It’s no secret that boys are different from girls. Even as infants, boys come with a myriad of unique surprises, including the ability to mimic a car noise at merely a few months old, the uncanny knack for spotting an airplane, and the serious squirting power of that thing between their legs.
When you have a baby boy, that little penis can cause a lot of trouble, like getting sprayed in the face every time you open his diaper. You also have to face the circumcision decision, an extremely hot topic among parents and a decision that must be made well before birth. So, when to circumcise a baby boy? There’s really only two options. When it comes to making the snip, parents basically have two options: circumcise immediately or not at all.

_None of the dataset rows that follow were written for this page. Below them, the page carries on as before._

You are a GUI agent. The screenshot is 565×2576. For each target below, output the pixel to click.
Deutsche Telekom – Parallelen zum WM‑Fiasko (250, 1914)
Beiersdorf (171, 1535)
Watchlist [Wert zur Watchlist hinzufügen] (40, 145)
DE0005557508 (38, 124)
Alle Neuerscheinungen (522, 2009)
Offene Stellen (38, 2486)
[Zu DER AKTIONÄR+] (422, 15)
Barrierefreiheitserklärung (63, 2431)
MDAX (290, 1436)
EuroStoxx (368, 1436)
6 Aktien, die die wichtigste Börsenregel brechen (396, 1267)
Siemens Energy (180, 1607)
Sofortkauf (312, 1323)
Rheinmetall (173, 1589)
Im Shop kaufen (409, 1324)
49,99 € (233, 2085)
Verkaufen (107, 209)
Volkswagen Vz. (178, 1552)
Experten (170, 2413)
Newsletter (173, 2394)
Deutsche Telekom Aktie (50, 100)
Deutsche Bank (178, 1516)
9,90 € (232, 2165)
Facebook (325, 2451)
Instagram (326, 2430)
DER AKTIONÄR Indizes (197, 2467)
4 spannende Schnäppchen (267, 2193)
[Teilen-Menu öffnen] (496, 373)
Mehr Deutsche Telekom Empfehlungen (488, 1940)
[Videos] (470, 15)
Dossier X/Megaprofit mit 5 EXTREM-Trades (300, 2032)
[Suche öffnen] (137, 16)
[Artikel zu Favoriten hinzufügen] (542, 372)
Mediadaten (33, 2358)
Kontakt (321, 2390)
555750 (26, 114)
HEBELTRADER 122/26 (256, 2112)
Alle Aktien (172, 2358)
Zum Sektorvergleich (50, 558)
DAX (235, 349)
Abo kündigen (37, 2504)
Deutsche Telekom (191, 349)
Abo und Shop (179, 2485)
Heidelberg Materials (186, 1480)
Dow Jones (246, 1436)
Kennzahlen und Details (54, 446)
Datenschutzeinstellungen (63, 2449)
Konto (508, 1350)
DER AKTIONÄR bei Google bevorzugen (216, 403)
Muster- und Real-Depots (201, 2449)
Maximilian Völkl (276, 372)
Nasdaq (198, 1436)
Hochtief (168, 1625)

Some choose to circumcise based on religious beliefs, hygienic concerns, or social reasons—they want their sons to be like daddy. Circumcision can be done at the hospital or your pediatrician’s office, but it needs to be performed preferably within the first 48-72 hours of birth. Most doctors and hospitals won’t circumcise infants over two weeks old because the procedure becomes more complicated, more painful, and usually requires general anesthesia. Infant circumcision is a quick procedure and takes only minutes. Since newborns already have stress-resistance hormones from the trauma of birth, and because most doctors use a local anesthesia, there is purportedly minimal pain.
The Pros: Circumcised infants are less likely to have urinary tract infections, circumcised men have a lower risk for penile cancer and STDs, and it is easier to keep a circumcised penis clean.
The Cons: Between .2% and .3% of infants experience complications like minor bleeding and local infection, which can both be easily treated by your doctor.
Don’t Circumcise At All
In the U.S., approximately 55-65% of newborn boys are circumcised each year, but that number has declined from decades past due to a growing opinion that circumcision is unnecessary, painful, and a breech of the child’s freedom to choose for himself.
Waiting until your son is old enough to decide to be circumcised is a valiant gesture, and it is true there are no medical reasons for circumcision. However, if your older child, teenager, or adult son decides he wants to be circumcised, the procedure requires general anesthesia and he’ll have to deal with revealing to his buddies the reason he can’t play tackle football for a while.
Why I Chose To Circumcise
This will most definitely fuel some infernal opinions, but what the heck; it’s my article and my opinion. We chose to have our first baby boy circumcised immediately, and it went wonderfully and without incident. I didn’t have to watch the procedure; it was done quickly and efficiently, and when they brought baby Nixon back to me, he wasn’t even crying. Caring for his circumcised penis was simple and it healed quickly. The entire experience was easier than I ever imagined. Nixon’s baby brother is due this November and will also be circumcised.
My baby boys will be circumcised because I’m thinking years down the road to awkward middle school locker rooms where one boy will inevitably be nicknamed “Anteater” and it won’t be my boy. I’m thinking about him as a grown man, saving him from a painful and awkward procedure when he will remember it, versus being an infant with no memory of the short ordeal. Read any circumcision forum and you’ll know people not only have strong opinions, they can get downright mean.
The bottom line is, circumcision is a personal decision that each family makes and a decision must be respected. Whether or not you choose to circumcise your son, the earth will keep spinning, the sun will rise and set, and little Johnny will be a happy, healthy little boy who will get into plenty of trouble with or without his foreskin.